- Task brief
Would you please reproduce all the entries word for word, minus the pictures?

- Supplied entries
* * * *

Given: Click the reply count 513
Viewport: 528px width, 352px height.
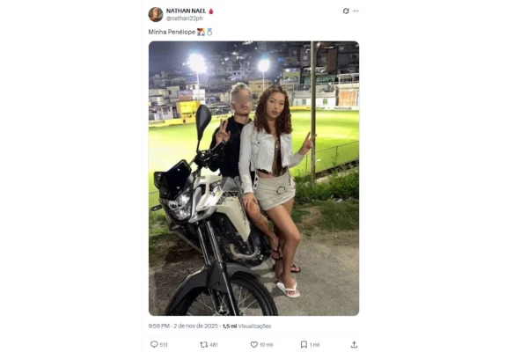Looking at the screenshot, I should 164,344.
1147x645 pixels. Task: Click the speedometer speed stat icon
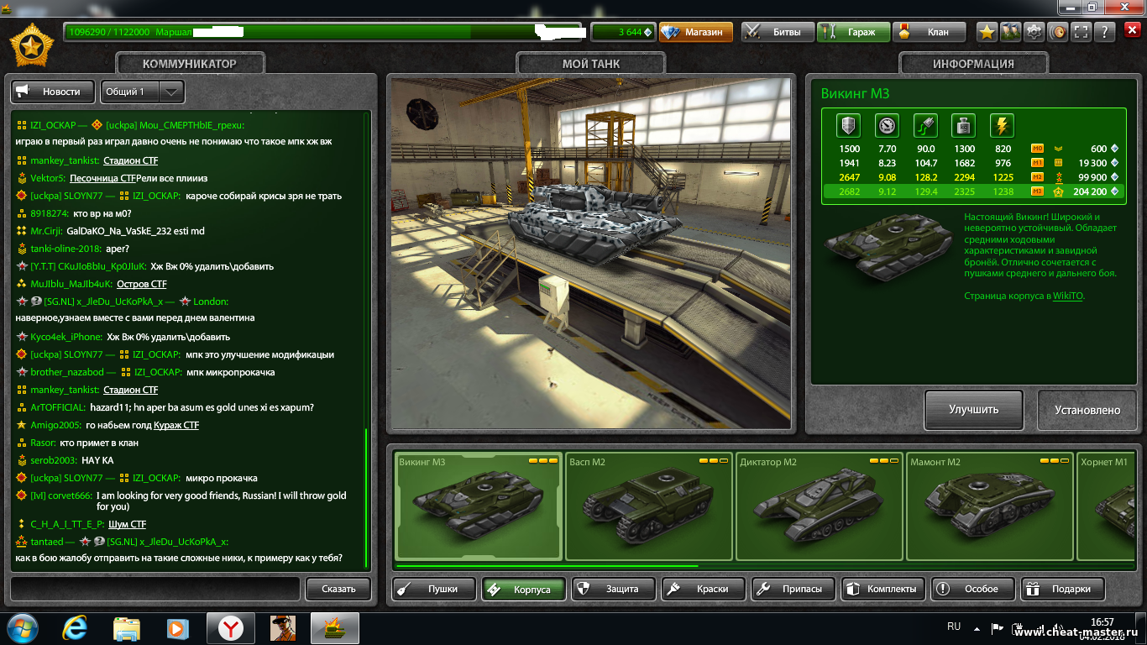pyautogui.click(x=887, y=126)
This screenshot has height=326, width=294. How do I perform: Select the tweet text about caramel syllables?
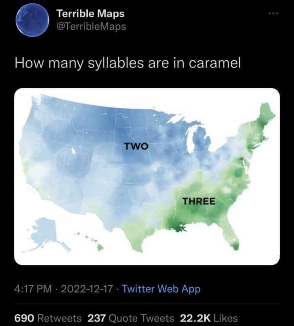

* * * *

- Exercise answer
Given: Click the reply count 513
Viewport: 528px width, 352px height.
Looking at the screenshot, I should 164,344.
1147x645 pixels. Task: Click the speedometer speed stat icon
pyautogui.click(x=887, y=126)
This screenshot has height=326, width=294. How do I perform: Select the tweet text about caramel syllables?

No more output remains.